Ein Kommentar von Nils Bastek
Endlich sagt es mal einer. Endlich stellt öffentlich mal jemand all die Fragen, auf die wohl nur wenige eine Antwort haben. Zum Beispiel, wer der Deutsche Handballbund (DHB) eigentlich ist? Wer hat dort das Sagen? Und vor allem: Wer blickt bei all den fragwürdigen DHB-Entscheidungen der vergangenen Monate und Jahre eigentlich noch durch?
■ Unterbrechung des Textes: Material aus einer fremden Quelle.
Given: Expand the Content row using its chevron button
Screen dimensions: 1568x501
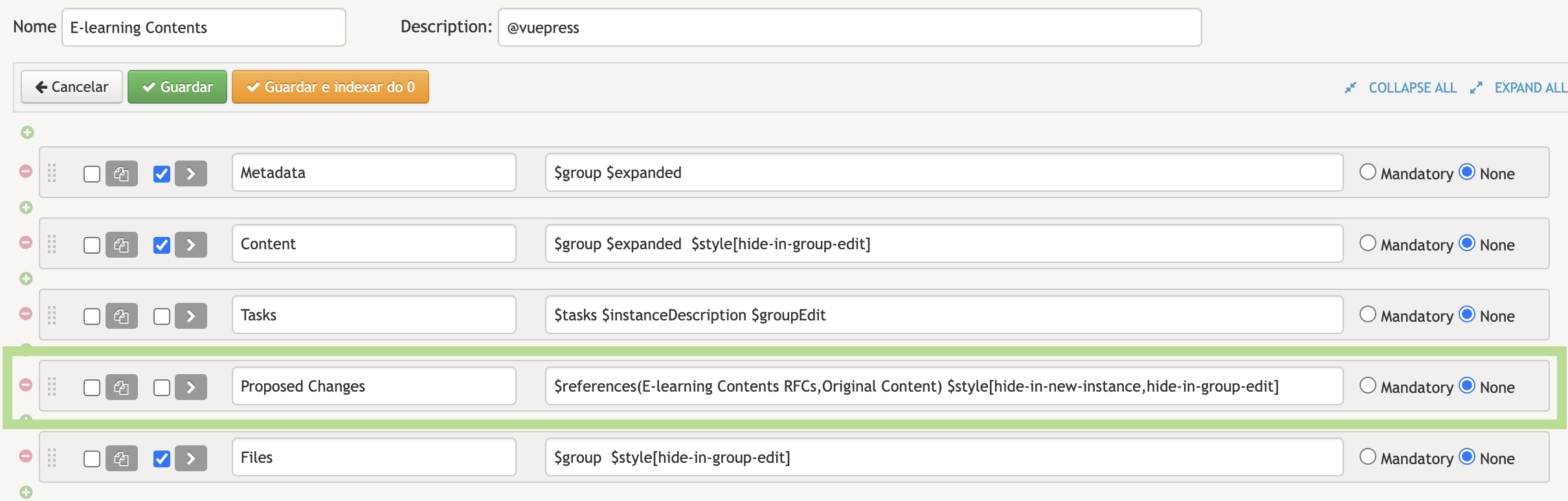Looking at the screenshot, I should click(191, 245).
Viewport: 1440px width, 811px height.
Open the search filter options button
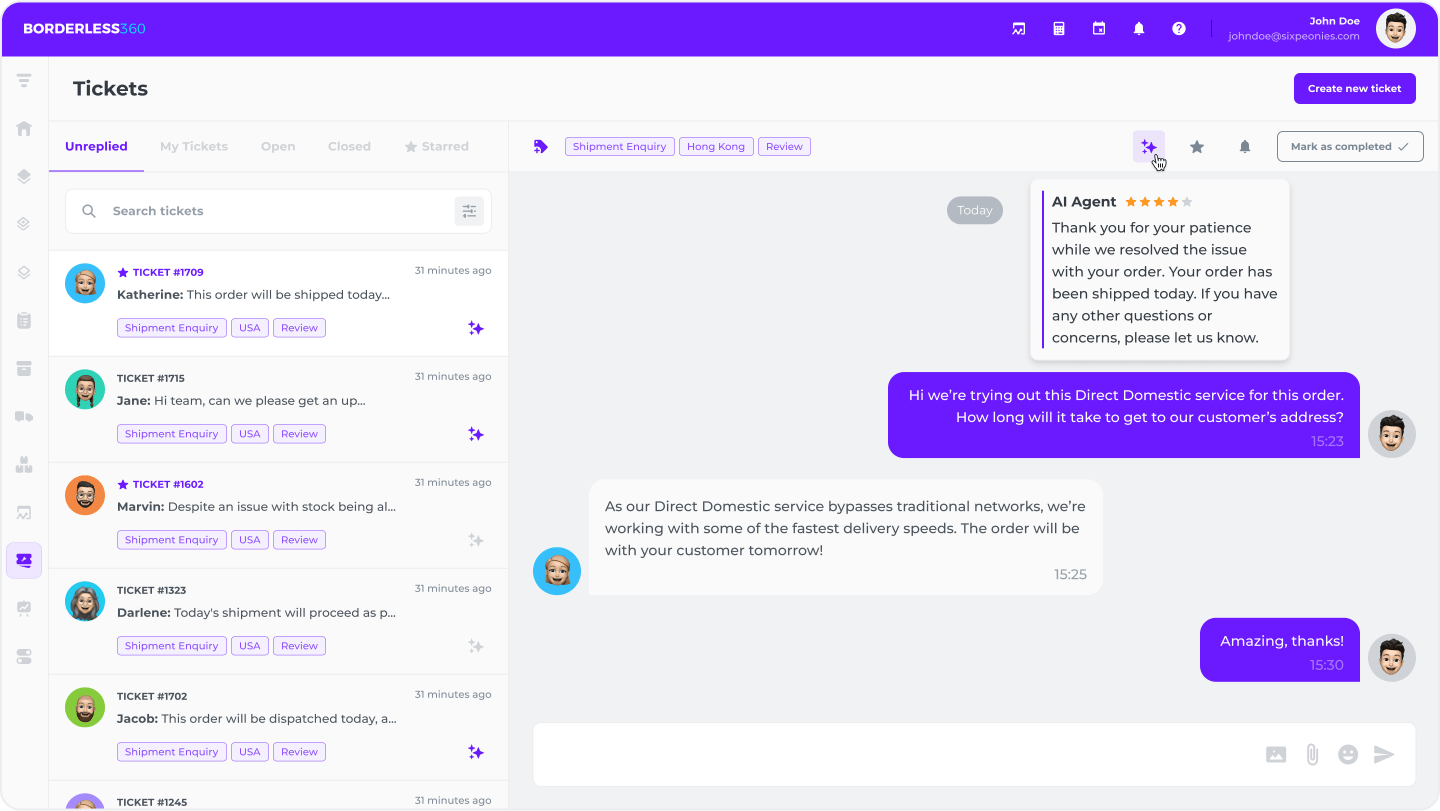[x=469, y=211]
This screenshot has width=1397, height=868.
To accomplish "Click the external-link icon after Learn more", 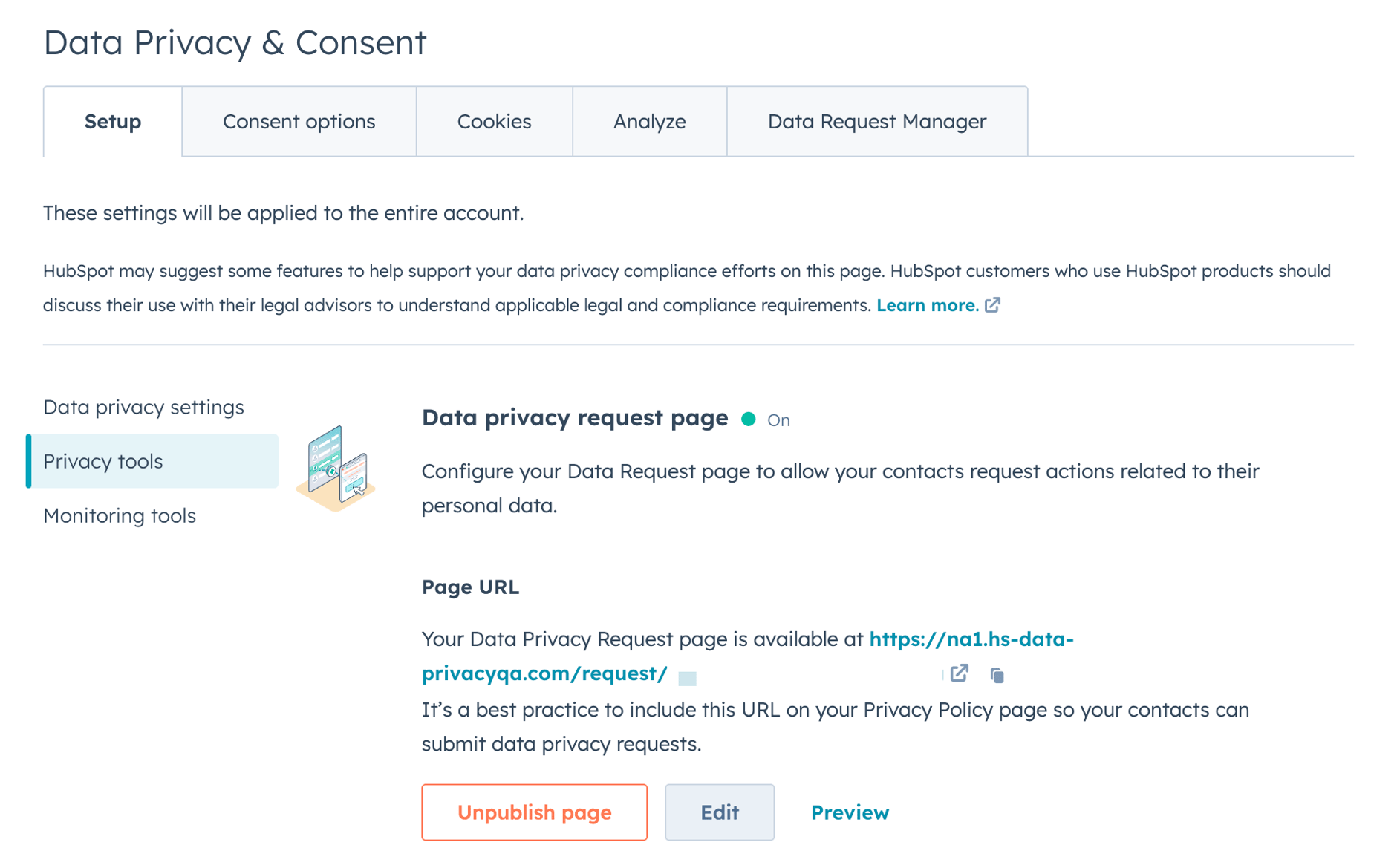I will coord(993,304).
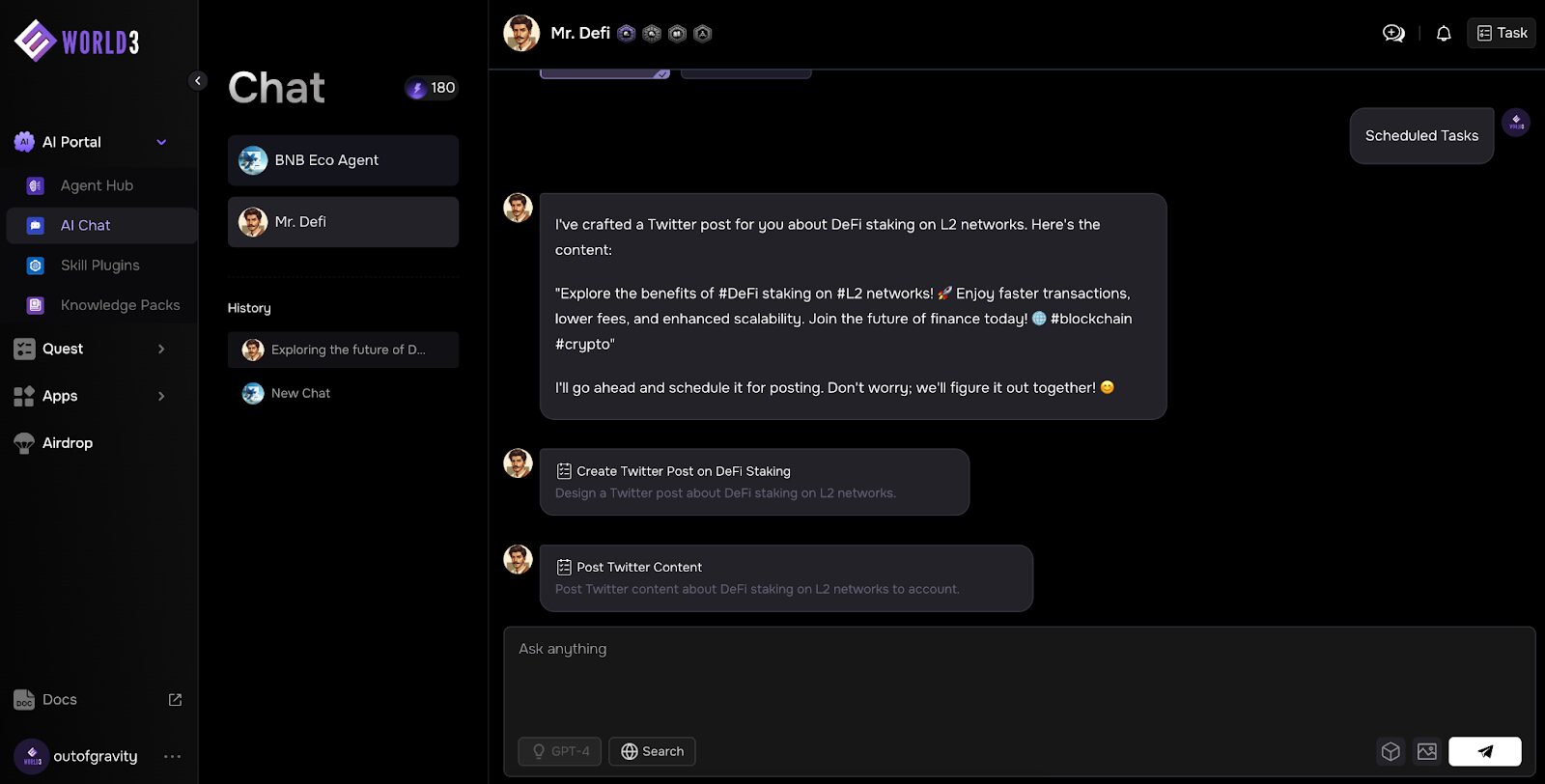Open the three-dot menu beside outofgravity

tap(173, 756)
Stefan Kretzschmar hat sich jetzt also mal getraut. Amateurhaft und stillos sei dieser DHB, kritisierte der ehemalige Weltklasse-Linksaußen bei Dyn. Der Grund: Die zum Jahresende verkündete Trennung von Sportvorstand Axel Kromer. Wieder einmal weiß kaum jemand, warum und wie es zu dieser Entscheidung kam. Offenbar nicht mal Kromer selbst.
"Dieser DHB... Ich weiß nicht, was wir mit dem machen sollen“, meint Kretzschmar. Tja, was soll man also mit dem größten Handballverband der Welt machen? Ein bisschen Durchblick wäre ja schon mal ein Anfang. Ein bisschen Licht im Tunnel. Es würde ja allein schon helfen, wenn man wüsste, wer beim DHB überhaupt der Boss ist.
Wir erinnern uns: Kurz nach der Europameisterschaft 2020 hatte Kromer dem damaligen Bundestrainer Christian Prokop eine Jobgarantie ausgesprochen. Half aber nix, zwei Wochen später war Prokop trotzdem weg und Alfred Gislason plötzlich da. Hatte das Präsidium so entschieden. Wie Kromer danach dastand? Kann man sich denken.
Zweites Beispiel: Kurz nach der Heim-EM im Januar wurde Gislasons Vertrag langfristig verlängert, obwohl es auch innerhalb des Vorstands kritische Stimmen gab. Machte aber nix, weil das Präsidium über die Zukunft des Bundestrainers entscheidet. Kromer, erster Vorgesetzter des Trainers, darf dagegen höchstens Empfehlungen aussprechen.
Ja, wer blickt da also überhaupt noch durch? Im DHB-Präsidium sitzen Leute wie Hans Artschwager, Carsten Korte oder Gunter Eckart. An der Spitze steht Andreas Michelmann, der nun die Kromer-Entscheidung verkündete. Artschwager, Eckart, Michelmann? Man könnte ja beispielsweise mal beim THW Kiel durch die Halle gehen und fragen, wer diese Menschen kennt.
Immerhin Uwe Schwenker kennen sie beim THW bestens. Der sitzt übrigens auch im Präsidium. Alfred Gislason ist sein Trauzeuge. Hier entscheidet also unter anderen auch ein Kumpel über die berufliche Zukunft eines Kumpels mit. Wobei: Woher haben all diese Artschwagers, Eckarts, Michelmanns und Schwenkers eigentlich einen täglichen Einblick in die Arbeit von Gislason oder Kromer? Die Antwort kann sich jeder selbst geben.
Für den deutschen Handball ist all das nicht gut. Die Basis des DHB bilden seine Mitglieder, Hunderttausende Menschen von Jung bis Alt, von denen heute noch viele aus Liebe zum Spiel dreimal pro Woche in die Halle gehen. Nur: Wie sollen sich diese Mitglieder mit einem Verband identifizieren, der seine wichtigsten Entscheidungen im Schatten trifft?
Ein Gesicht fehlt dem DHB ohnehin. Und es wird nicht besser dadurch, dass man nicht mal seinen Körper erkennen kann. Oder, wie Stefan Kretzschmar es sagt: "Was ist überhaupt der DHB? Wer ist überhaupt der DHB?"